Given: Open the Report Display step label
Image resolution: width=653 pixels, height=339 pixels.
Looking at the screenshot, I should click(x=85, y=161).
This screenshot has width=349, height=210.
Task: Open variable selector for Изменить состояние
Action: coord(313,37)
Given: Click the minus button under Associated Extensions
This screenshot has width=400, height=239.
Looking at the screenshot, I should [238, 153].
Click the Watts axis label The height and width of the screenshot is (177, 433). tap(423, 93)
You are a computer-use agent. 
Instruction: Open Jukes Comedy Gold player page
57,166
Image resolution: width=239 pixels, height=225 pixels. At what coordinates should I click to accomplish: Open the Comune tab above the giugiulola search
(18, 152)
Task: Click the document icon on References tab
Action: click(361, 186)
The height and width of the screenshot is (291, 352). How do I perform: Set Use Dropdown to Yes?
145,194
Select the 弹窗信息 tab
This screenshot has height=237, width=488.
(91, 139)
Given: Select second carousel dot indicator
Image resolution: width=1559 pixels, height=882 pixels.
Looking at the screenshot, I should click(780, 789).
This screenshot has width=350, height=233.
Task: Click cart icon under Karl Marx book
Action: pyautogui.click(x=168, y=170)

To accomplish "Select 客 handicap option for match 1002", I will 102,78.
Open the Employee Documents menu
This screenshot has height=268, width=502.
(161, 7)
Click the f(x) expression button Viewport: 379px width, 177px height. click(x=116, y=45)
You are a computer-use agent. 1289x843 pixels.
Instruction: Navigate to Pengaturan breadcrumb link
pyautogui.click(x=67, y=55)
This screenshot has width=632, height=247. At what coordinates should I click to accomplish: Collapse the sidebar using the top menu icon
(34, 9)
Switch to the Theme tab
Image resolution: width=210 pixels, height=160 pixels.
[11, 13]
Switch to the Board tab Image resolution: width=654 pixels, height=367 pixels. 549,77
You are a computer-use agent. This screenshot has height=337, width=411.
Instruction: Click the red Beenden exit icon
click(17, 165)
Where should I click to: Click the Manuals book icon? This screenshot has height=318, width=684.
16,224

-*-*-

Problem details –
Start at the line containing "Where should I" and return each line up to and including the last line of the material.

Your solution –
Where should I click to: Click the Manuals book icon? This screenshot has height=318, width=684.
16,224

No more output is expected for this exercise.